## WORK REQUIRED
Write out all the data again, exactly as it stands.

## PROVIDED RECORDS
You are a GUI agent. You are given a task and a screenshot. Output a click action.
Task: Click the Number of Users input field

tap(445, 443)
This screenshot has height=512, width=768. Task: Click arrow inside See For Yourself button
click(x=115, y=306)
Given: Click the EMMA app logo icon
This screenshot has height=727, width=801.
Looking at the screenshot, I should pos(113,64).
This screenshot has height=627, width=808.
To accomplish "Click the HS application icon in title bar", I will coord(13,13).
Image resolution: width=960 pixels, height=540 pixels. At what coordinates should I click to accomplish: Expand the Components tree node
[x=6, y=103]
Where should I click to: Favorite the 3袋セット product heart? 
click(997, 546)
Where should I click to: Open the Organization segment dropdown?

## FINAL ANSWER
You are a GUI agent. You are given a task and a screenshot. Output a click action.
Task: Click the Number of Users input field

tap(445, 443)
This screenshot has height=512, width=768. Task: Click arrow inside See For Yourself button
click(x=115, y=306)
Given: Click the EMMA app logo icon
This screenshot has height=727, width=801.
Looking at the screenshot, I should pos(113,64).
This screenshot has height=627, width=808.
To accomplish "Click the HS application icon in title bar", I will coord(13,13).
Image resolution: width=960 pixels, height=540 pixels. At what coordinates should I click to accomplish: Expand the Components tree node
[x=6, y=103]
Where should I click to: Favorite the 3袋セット product heart? 
click(997, 546)
Where should I click to: Open the Organization segment dropdown?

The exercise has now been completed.